Les honneurs n'ont pas manqué de saluer cette carrière exemplaire. Faite CBE en 1990, élevée au rang de Dame Commander of the British Empire en 1996, Bayerische Kammersängerin en 2003, Officier des Arts et des Lettres et Chevalier de la Légion d'honneur de la République française, Felicity Lott était également Docteur honoris causa de l'Université Paris-Sorbonne et de plusieurs autres universités britanniques. C'est en 2016 que l'International Classical Music Awards lui décerna son Lifetime Achievement Award, à l'occasion d'une cérémonie tenue le 1ᵉʳ avril 2016 au Kursaal de Saint-Sébastien — alors capitale européenne de la culture — sous l'égide de l'Orquesta de Euskadi. Le jury des ICMA saluait alors « l'une de ces rares chanteuses qui, sur scène, créent un lien immédiat avec le public : sa personnalité rayonnante et sa présence scénique sont rarement égalées.

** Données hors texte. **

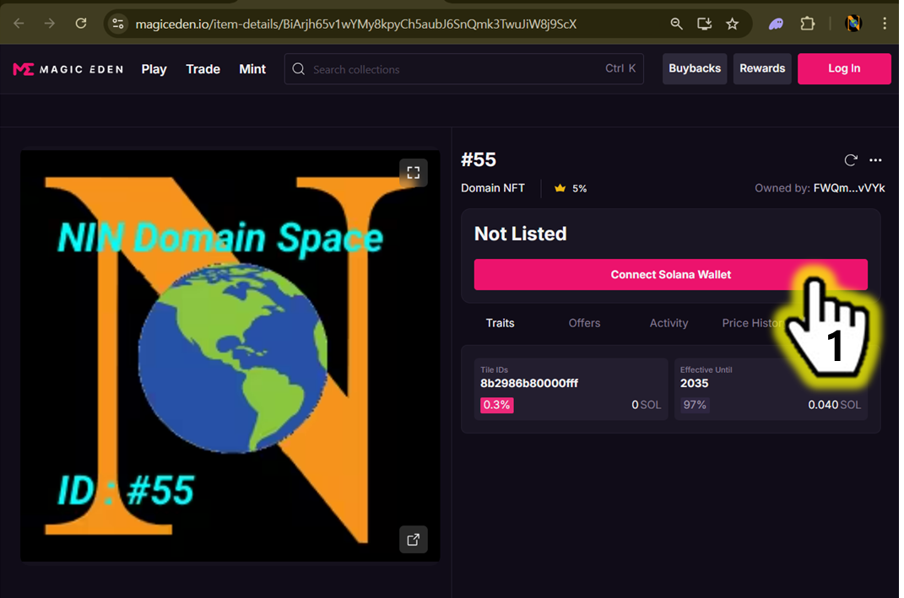Image resolution: width=904 pixels, height=598 pixels.
Task: Click the Magic Eden logo
Action: pyautogui.click(x=68, y=69)
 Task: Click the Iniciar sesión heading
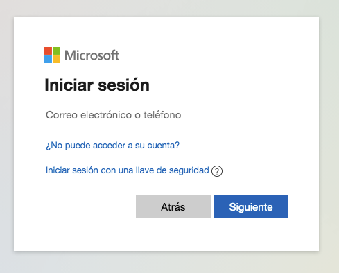pyautogui.click(x=97, y=85)
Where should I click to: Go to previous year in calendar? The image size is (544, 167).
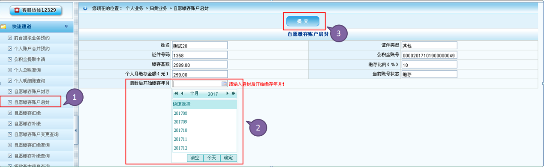point(176,93)
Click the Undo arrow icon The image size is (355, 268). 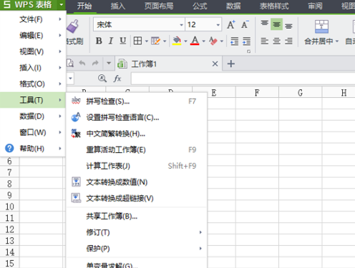pos(82,64)

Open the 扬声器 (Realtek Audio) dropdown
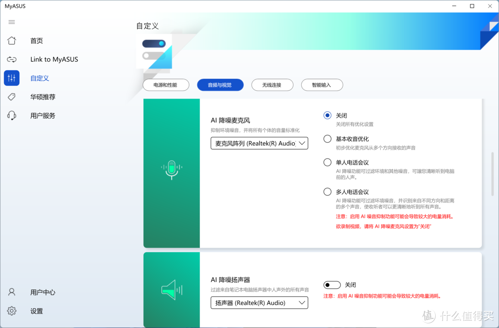pyautogui.click(x=259, y=303)
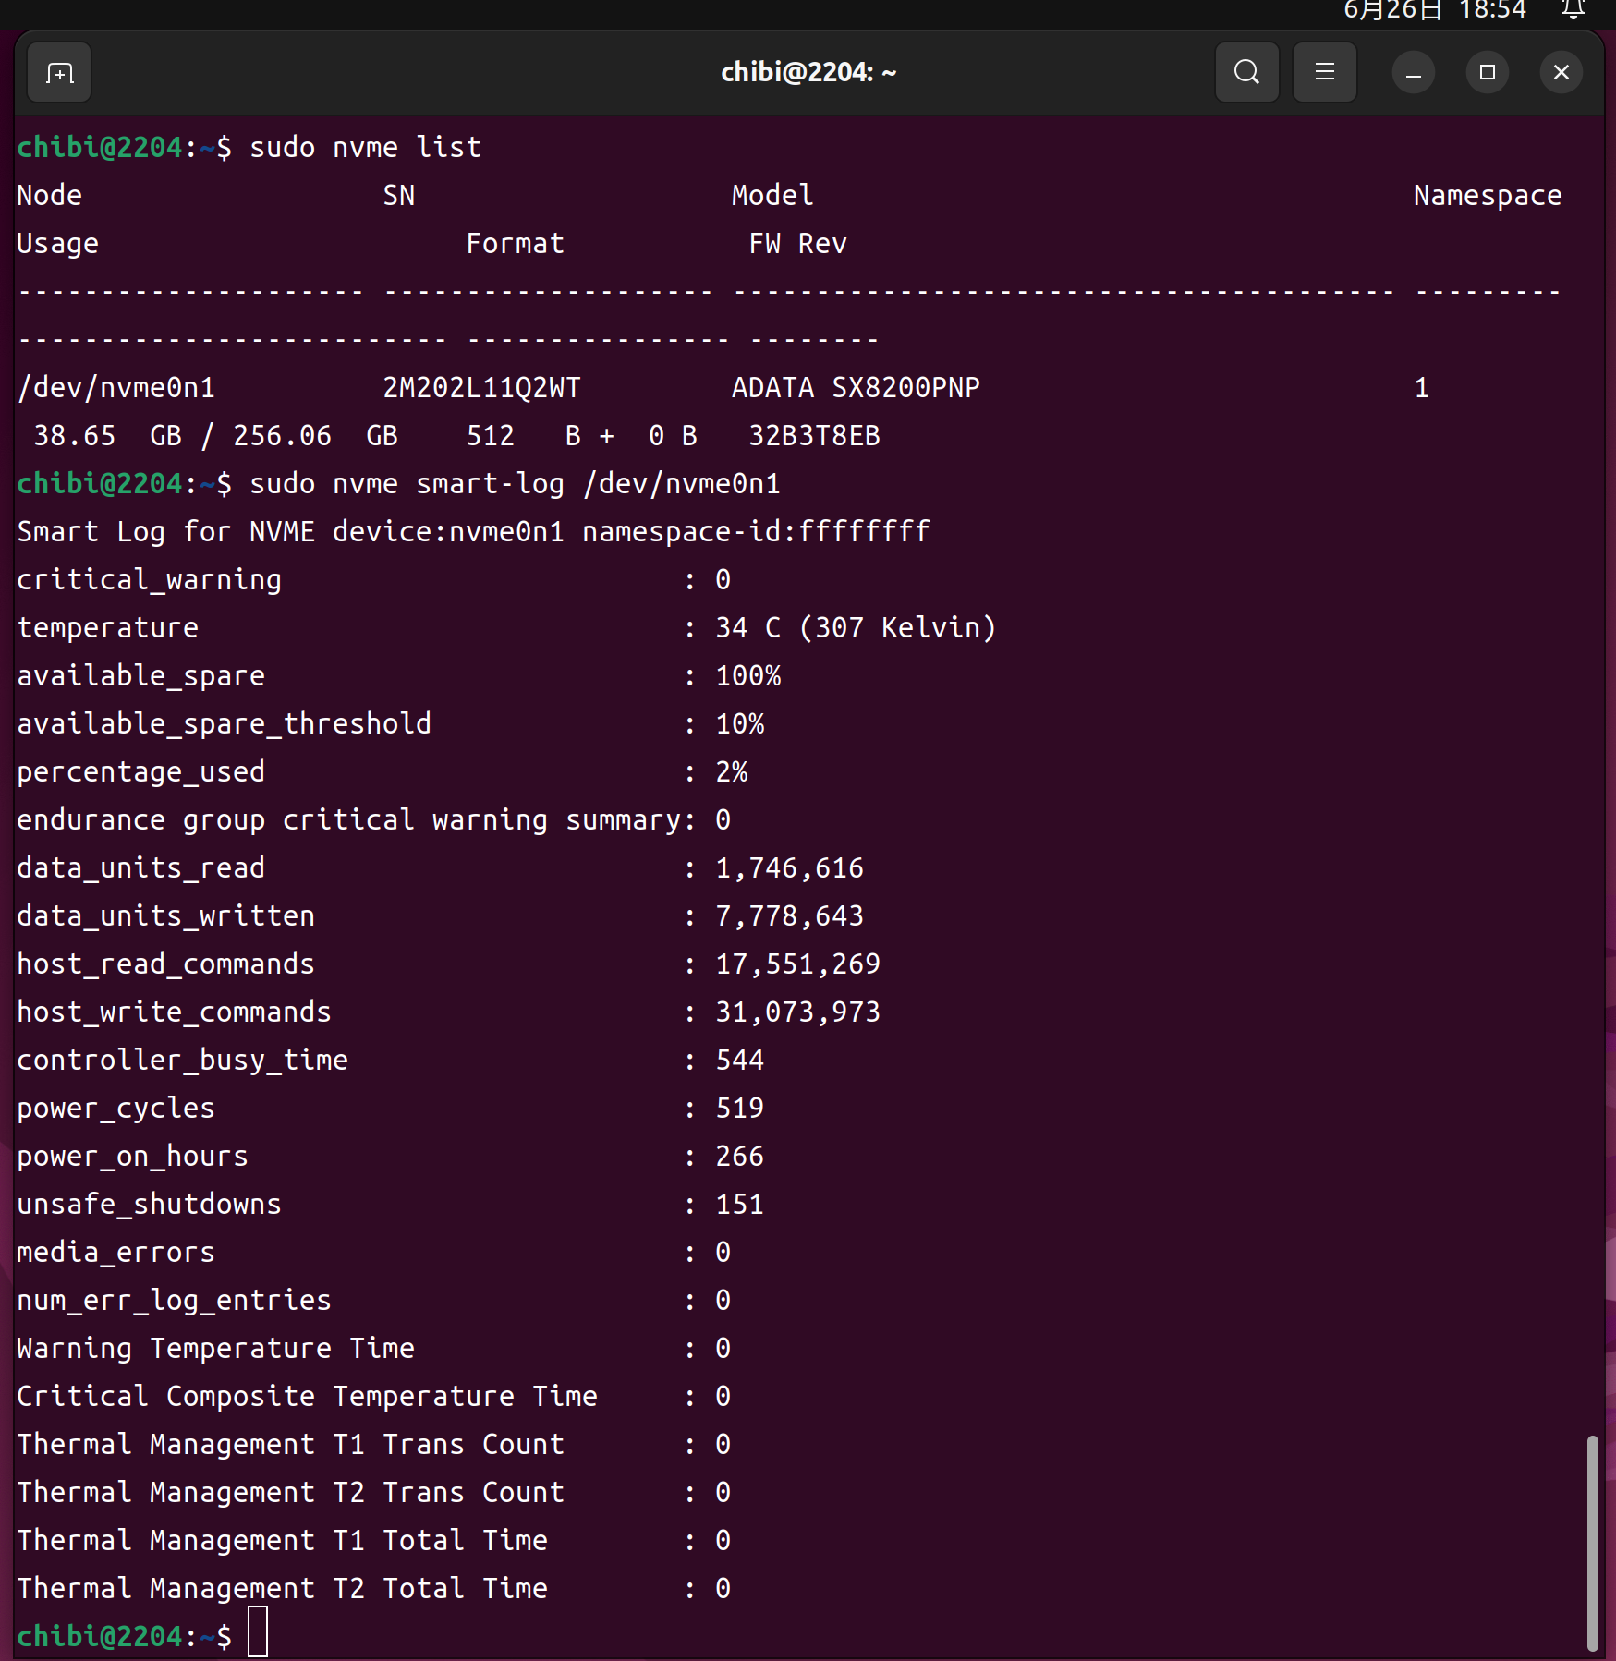Click the terminal search magnifier icon
Screen dimensions: 1616x1661
tap(1246, 72)
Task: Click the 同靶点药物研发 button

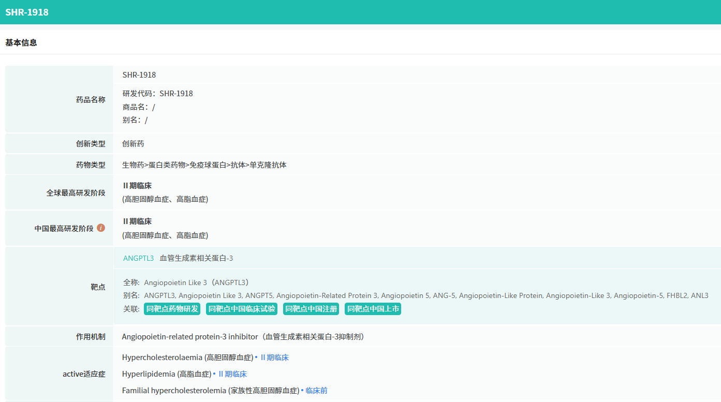Action: coord(172,309)
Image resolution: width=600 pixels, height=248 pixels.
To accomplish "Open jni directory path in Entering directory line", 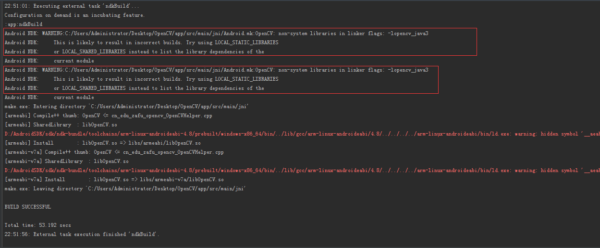I will 168,106.
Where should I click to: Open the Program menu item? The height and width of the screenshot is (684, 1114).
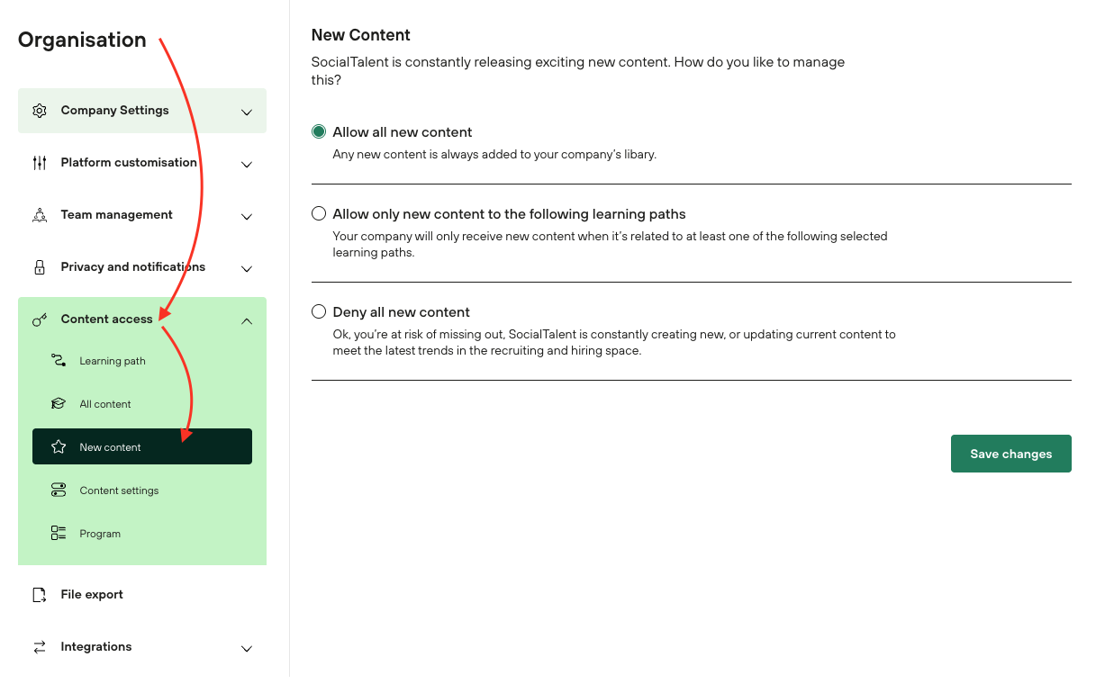[x=100, y=534]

De ses interprétations de lieder, intelligentes et bouleversantes, à la subtilité rare et à la profondeur humaine de sa Maréchale ou à la charmante Grande-Duchesse de Gérolstein, elle a été depuis ses débuts en 1975 l'une des chanteuses les plus charismatiques au monde. » Cette distinction, l'une des plus prestigieuses du paysage discographique international, venait compléter un palmarès auquel s'ajouterait en 2023 un Lifetime Achievement Award des Gramophone Classical Music Awards.
Dans les dernières années de sa vie, Felicity Lott s'était consacrée avec une générosité inentamée à la transmission, particulièrement dans le cadre du French Song Exchange du Wigmore Hall, programme qu'elle accompagna durant six éditions, de 2019 à 2026, et au sein duquel elle mentora 48 chanteurs et 10 pianistes — perpétuant ainsi son amour de la mélodie française auprès d'une nouvelle génération.
À la BBC, quelques jours avant sa disparition, elle disait avec son humour caractéristique : « Je ne veux pas qu'on soit triste, car je m'amuse comme une folle. » Et d'ajouter : « Mon Dieu, quelle chance j'ai eue… J'ai rencontré tellement de gens formidables et j'ai eu une vie merveilleuse. » C'est ainsi qu'il faut se souvenir de Flotty : grande dame anglaise au verbe pétillant, soprano d'une élégance souveraine, musicienne d'une intégrité absolue. Le chant lyrique perd l'une de ses plus belles incarnations du XXᵉ siècle finissant.